At the house at the edge of the woods there lived a Woodsman and his three children. The youngest of these children was a newborn baby boy. Upon the baby’s birth, the Woodsman’s wife died quickly and quietly. The Woodsman grieved this loss enormously, and for many days and nights could hardly bear to touch his tools.
The Woodsman’s oldest daughter, Tove, took notice of this. She kept herself awake into the wee hours of the darkness, peering at her father as he trained an empty gaze on the fireplace night after night. Each new day, his tools remained untouched and the woods grew thick and the food upon the dinner table grew thin.

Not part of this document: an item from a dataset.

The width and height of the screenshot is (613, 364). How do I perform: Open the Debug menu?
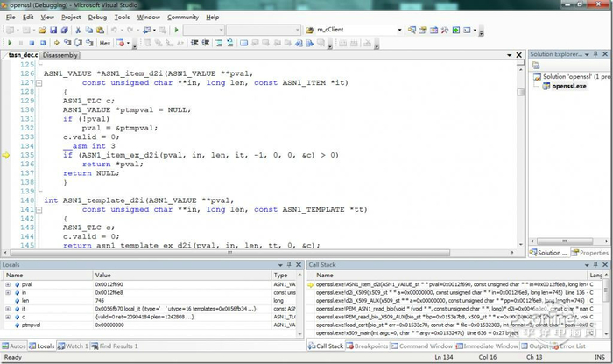[97, 17]
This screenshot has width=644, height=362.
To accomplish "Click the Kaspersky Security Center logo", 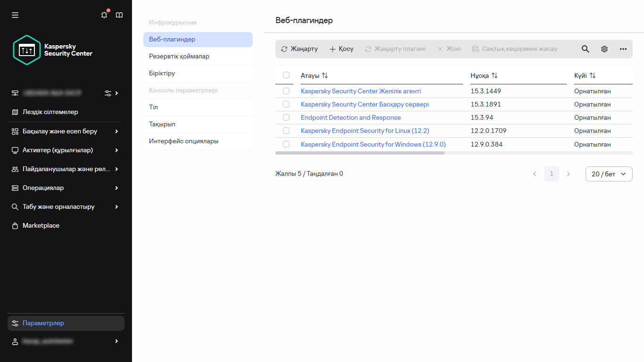I will (x=53, y=50).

At school, Tove kept quiet, praying silently that when she returned home her father would be in good spirits. In her mind, the hearth swelled and her siblings lay on their bellies on the floor playing with newly carved toys. She would set the table just right for her father, and he would serve them all a hearty supper smelling of warming spices. The growling of her stomach shook her from the daydream, and her ears perked as she overheard a group of schoolchildren whispering amongst each other.
She approached the circle of little huddled bodies wearily, listening closely to the disjointed chittering.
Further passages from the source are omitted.